Required tasks:
a) Translate this sentence from the song article into Spanish: "The accompanying music video was directed by Randee St. Nicholas."
b) According to the song article, what position did the August 1997 re-release reach on the UK Singles Chart?

Single by Shola Ama

from the album Much Love
- Released: 11 November 1996
- Genre: Soul
- Length: 3:53
- Label: WEA; Freakstreet;
- Songwriters: Shaun LaBelle; Stevie Bensusen;
- Producer: Shaun LaBelle

Shola Ama singles chronology
| "Celebrate" (1995) | "You're the One I Love" (1996) | "You Might Need Somebody" (1997) |
| "You Might Need Somebody" (1997) | "You're the One I Love" (1997) | "Who's Loving My Baby" (1998) |

Music video
- "You're the One I Love" on YouTube

= You're the One I Love =

1996 single by Shola Ama

"You're the One I Love" is a song by English singer Shola Ama, released by WEA Records and Freakstreet as the first single from her debut album, Much Love (1997), in November 1996. The song is written by Shaun LaBelle with Stevie Bensusen and produced by LaBelle. On the first single release, it reached number 81 on the UK Singles Chart, but after her successful cover version of "You Might Need Somebody" in 1997, it was re-released in August of that year and peaked at number three, becoming her highest-charting hit in the UK. Elsewhere, the single charted in Estonia, France, the Netherlands, New Zealand and Romania. The accompanying music video was directed by Randee St. Nicholas.

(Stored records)

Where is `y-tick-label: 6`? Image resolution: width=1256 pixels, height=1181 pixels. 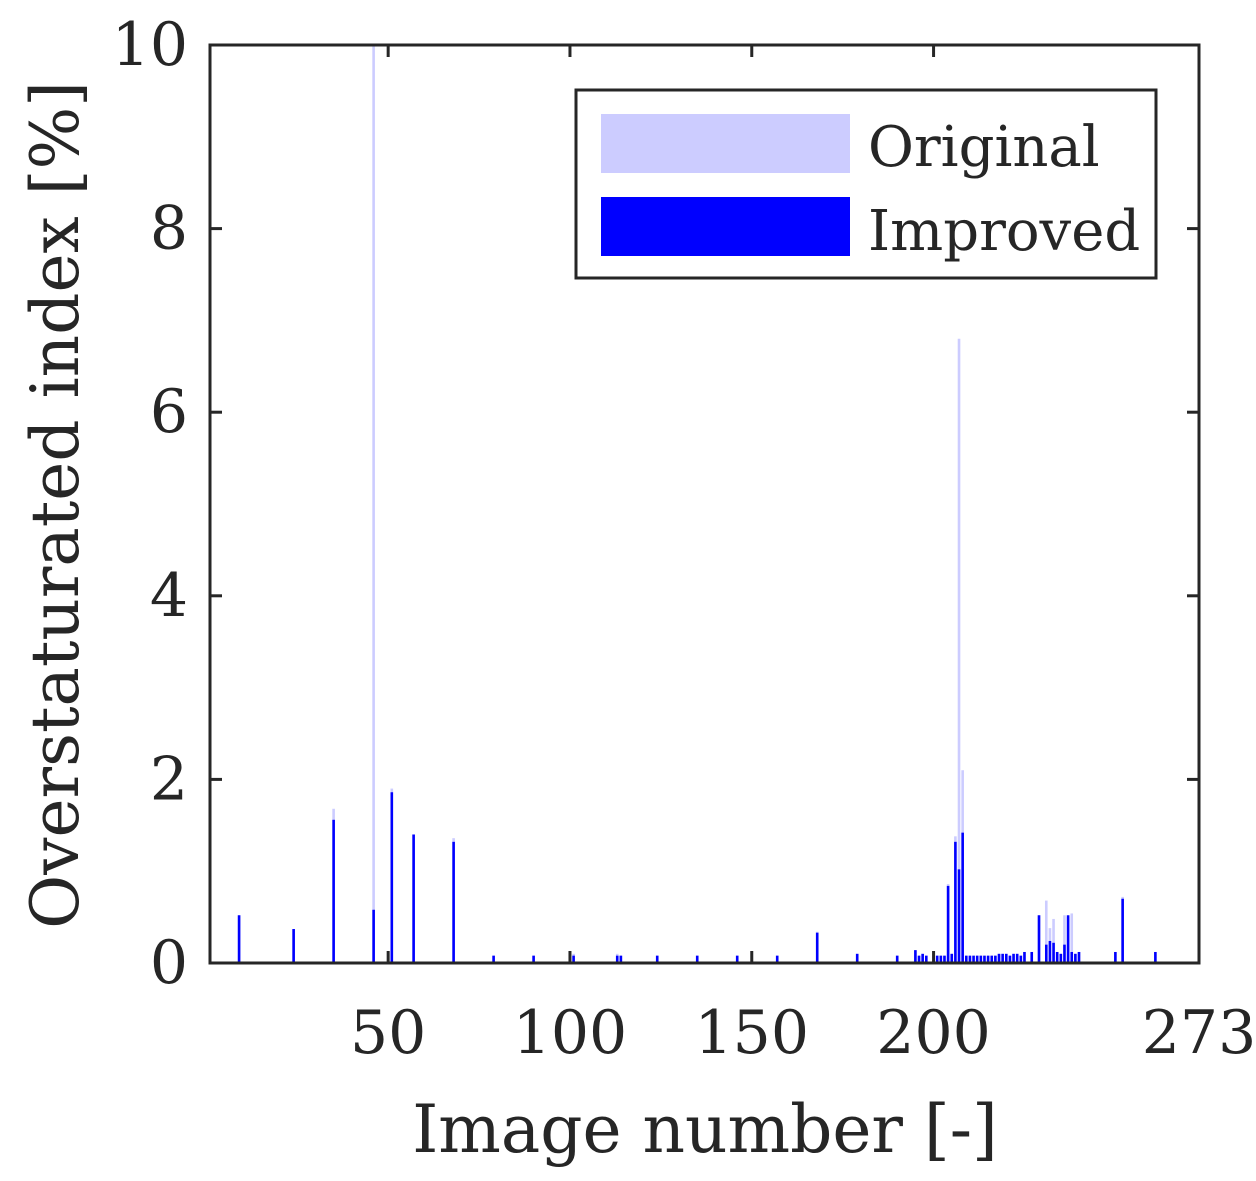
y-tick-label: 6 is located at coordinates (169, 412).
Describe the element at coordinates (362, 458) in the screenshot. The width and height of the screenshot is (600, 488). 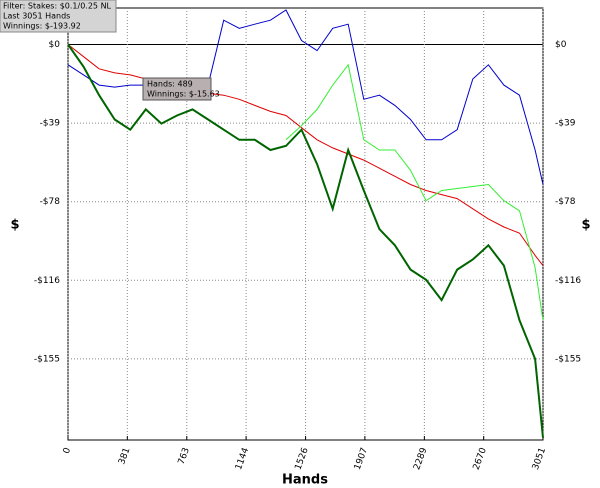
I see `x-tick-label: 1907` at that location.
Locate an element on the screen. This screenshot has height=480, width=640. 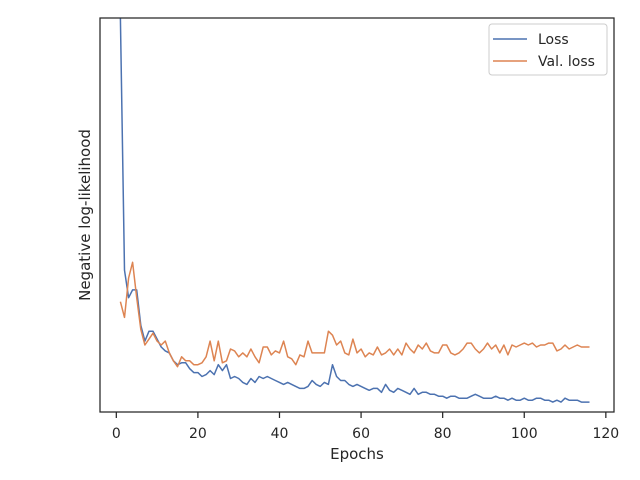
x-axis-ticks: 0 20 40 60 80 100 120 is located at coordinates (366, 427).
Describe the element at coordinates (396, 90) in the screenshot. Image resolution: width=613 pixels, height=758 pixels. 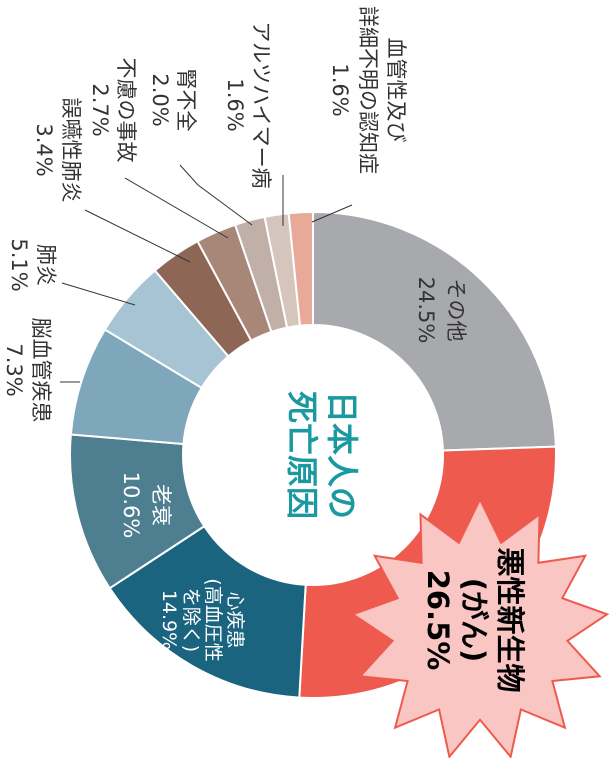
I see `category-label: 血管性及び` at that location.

Answers to the tasks:
a) El videoclip que acompaña la canción fue dirigido por Randee St. Nicholas.

b) It peaked at number three.